The Caribbean is usually mentioned because the actual ‘melting pot within the Americas,’ where people, their culture, customs, and cuisines, were forcibly integrated with the newer imports of African people under European bondage. Today, we trace back the origins of 1 of those ‘melting pot’ creations; Callaloo with Dumplings and Saltfish.
The actual origins of Callaloo are widely contested. For Trinidadians, Callaloo is one a part of their national dish: Crab and Callaloo- a meal which was created by the African slaves sometime around 1530 when the island was under Spanish occupation.
It means while the dish could also be a national staple on both islands in Trinidad and Tobago, the origins of the dish stem long after the arrival of African slaves circa-1510. Furthermore, documents detailing the cuisine of Africans by English and Dutch Explorers within the 1400s, depict Callaloo as a daily ingredient in dishes, most noticeably ones which include spinach.

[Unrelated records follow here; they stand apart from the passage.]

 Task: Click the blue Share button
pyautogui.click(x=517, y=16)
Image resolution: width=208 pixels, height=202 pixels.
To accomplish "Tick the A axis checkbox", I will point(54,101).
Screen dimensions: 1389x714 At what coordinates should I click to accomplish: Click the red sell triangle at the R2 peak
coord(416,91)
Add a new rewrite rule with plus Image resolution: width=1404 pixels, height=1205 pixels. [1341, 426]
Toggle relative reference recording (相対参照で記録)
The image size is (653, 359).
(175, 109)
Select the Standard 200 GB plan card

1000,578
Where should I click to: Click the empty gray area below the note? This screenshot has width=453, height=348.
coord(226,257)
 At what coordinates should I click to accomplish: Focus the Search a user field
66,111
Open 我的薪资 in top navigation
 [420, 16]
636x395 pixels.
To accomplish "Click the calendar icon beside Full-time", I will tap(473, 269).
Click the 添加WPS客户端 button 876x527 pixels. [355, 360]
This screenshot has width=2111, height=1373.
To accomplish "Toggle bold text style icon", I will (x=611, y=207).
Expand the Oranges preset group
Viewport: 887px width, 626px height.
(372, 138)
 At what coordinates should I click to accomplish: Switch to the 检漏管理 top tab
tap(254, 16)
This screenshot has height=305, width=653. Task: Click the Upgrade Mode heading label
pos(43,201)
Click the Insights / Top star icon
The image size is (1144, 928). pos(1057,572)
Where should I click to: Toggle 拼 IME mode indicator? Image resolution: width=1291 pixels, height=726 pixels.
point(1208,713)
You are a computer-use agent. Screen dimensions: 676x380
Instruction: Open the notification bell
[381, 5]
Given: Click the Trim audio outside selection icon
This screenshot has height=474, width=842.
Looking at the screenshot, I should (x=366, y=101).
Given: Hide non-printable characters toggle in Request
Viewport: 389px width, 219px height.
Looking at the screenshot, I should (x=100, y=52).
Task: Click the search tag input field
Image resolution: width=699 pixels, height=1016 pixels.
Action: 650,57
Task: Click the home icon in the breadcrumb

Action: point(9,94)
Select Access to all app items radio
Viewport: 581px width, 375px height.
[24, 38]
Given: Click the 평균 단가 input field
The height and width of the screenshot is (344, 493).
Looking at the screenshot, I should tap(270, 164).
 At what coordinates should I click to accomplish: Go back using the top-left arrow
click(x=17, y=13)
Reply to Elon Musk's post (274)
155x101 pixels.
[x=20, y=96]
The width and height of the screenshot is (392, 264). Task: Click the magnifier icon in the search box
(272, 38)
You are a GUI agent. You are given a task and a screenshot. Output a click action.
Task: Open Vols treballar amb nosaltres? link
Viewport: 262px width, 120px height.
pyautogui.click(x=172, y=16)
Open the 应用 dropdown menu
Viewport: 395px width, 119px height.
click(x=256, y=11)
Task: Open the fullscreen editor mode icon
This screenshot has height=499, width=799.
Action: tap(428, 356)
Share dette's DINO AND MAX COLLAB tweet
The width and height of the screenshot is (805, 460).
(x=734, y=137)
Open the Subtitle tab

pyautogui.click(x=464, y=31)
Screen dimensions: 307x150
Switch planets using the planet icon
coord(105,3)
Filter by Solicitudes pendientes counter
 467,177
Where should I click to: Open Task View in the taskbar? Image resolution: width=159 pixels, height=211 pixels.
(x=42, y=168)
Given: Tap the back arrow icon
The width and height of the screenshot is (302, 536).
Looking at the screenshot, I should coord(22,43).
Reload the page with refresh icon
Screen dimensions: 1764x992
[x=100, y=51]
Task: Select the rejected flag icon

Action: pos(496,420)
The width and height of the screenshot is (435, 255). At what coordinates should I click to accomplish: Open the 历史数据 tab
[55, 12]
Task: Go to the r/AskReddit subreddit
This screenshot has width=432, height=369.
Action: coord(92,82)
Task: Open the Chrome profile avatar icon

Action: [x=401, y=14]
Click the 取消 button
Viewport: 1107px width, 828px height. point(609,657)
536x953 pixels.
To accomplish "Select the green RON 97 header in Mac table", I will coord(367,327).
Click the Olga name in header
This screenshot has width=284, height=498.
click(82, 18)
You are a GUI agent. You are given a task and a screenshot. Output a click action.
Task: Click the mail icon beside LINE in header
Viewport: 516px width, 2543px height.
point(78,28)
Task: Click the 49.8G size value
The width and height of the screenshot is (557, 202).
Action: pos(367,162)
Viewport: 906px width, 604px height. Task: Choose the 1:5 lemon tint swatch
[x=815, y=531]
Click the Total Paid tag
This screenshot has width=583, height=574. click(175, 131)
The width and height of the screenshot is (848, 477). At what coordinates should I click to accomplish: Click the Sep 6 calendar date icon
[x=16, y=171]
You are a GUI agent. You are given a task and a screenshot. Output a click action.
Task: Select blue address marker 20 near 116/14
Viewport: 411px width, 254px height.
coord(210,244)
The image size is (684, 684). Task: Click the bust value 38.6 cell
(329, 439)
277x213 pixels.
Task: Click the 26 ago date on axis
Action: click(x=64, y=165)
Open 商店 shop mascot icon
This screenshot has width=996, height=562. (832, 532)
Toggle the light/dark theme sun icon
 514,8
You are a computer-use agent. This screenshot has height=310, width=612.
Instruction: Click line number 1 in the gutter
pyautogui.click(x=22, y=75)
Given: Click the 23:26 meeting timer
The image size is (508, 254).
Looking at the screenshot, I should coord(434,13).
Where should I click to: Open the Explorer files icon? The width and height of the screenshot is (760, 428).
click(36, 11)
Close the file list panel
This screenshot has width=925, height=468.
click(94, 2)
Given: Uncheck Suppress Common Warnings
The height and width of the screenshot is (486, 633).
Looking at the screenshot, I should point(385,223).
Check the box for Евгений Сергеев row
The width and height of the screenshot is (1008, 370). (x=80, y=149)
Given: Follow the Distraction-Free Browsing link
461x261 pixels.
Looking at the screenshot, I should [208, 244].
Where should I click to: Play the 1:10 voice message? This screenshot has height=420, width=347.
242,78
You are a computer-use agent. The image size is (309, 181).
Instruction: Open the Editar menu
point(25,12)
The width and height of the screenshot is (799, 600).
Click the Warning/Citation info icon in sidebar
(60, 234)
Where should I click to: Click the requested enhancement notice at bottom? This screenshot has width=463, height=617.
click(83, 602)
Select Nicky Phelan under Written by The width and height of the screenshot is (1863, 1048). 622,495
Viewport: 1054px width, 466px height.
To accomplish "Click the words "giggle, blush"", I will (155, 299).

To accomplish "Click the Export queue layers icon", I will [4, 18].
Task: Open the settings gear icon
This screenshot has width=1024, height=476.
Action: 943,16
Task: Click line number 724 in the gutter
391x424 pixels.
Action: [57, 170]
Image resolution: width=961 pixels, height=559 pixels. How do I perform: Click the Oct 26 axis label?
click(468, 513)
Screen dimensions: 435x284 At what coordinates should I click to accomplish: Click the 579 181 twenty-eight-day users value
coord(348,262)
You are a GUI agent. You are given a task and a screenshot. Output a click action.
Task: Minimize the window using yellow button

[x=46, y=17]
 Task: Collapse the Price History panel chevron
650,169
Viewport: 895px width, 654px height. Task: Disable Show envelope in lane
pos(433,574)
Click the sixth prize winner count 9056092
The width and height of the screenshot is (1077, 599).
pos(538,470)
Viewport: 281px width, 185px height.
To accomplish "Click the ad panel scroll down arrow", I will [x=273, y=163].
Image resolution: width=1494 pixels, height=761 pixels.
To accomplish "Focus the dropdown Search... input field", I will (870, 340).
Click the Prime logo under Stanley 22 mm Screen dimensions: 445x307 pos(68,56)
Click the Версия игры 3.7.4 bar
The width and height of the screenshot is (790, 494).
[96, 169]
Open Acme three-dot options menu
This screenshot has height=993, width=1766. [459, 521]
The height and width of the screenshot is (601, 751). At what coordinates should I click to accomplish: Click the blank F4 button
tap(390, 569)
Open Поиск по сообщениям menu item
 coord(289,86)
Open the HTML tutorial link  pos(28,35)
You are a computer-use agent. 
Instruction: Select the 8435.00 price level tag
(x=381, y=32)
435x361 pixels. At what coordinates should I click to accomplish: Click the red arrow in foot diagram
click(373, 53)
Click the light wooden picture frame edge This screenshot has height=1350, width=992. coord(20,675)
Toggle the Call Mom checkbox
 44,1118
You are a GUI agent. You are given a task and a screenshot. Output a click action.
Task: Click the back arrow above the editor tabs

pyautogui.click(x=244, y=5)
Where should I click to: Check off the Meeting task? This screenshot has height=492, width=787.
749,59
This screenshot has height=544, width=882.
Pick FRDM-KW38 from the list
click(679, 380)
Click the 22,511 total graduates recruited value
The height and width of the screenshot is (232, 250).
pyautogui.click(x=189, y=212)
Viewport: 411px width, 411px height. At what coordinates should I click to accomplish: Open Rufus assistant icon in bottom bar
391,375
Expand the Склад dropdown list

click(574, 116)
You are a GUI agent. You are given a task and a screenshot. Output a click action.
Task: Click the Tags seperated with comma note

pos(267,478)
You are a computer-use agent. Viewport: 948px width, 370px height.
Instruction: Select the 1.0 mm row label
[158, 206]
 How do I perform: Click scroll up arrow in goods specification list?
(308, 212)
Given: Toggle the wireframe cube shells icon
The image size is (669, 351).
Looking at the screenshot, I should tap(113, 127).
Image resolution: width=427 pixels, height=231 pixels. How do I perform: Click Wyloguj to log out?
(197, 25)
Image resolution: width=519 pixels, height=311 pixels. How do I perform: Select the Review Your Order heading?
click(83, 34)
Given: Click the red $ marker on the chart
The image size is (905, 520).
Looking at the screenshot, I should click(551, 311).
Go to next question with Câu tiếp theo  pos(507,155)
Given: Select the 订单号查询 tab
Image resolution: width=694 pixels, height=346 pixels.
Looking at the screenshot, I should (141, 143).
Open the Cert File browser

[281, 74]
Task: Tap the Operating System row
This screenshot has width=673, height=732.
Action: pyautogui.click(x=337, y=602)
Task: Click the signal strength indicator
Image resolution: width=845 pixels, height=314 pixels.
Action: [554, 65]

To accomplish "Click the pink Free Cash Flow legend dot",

However, the difference in preparation between African Callaloo found within the Caribbean and particularly in Trinidad and Tobago is the use of vegetable oil. As a readily available plant throughout West Africa, vegetable oil was and still is employed during a sort of dish throughout Nigeria, Congo, Sierra Leone, and Angola. However, within the Caribbean, where Palm trees and alas, vegetable oil isn’t native or wildly available, the slaves within the 1530s were forced to improvise using what was readily available near or on their plantations- coconut.
As the processes between copra oil and vegetable oil are vastly different, the resulting crude not only changes the depth of flavors between the two differing types of Callaloo but their flavor profiles and health properties also, with vegetable oil having more carcinogenic properties than its copra oil variant, even as having a more ‘slimy’ texture and slightly more bitter taste.
Regardless of the flavor of food, the Slaves merely sought out the oil for its ability to stay the Callaloos’ texture firm and consistent throughout the dish, preventing it from becoming almost paste-like inconsistency.
Yet surprisingly, the tactic of how the slaves extracted the oil from the coconut is comparatively unchanged over the past 400 years, with the slaves initially grating a dry coconut into a pulp before squeezing the liquid out through a sieve, leading to a product that had the color of milk which they might then add into the ingredients to form Callaloo.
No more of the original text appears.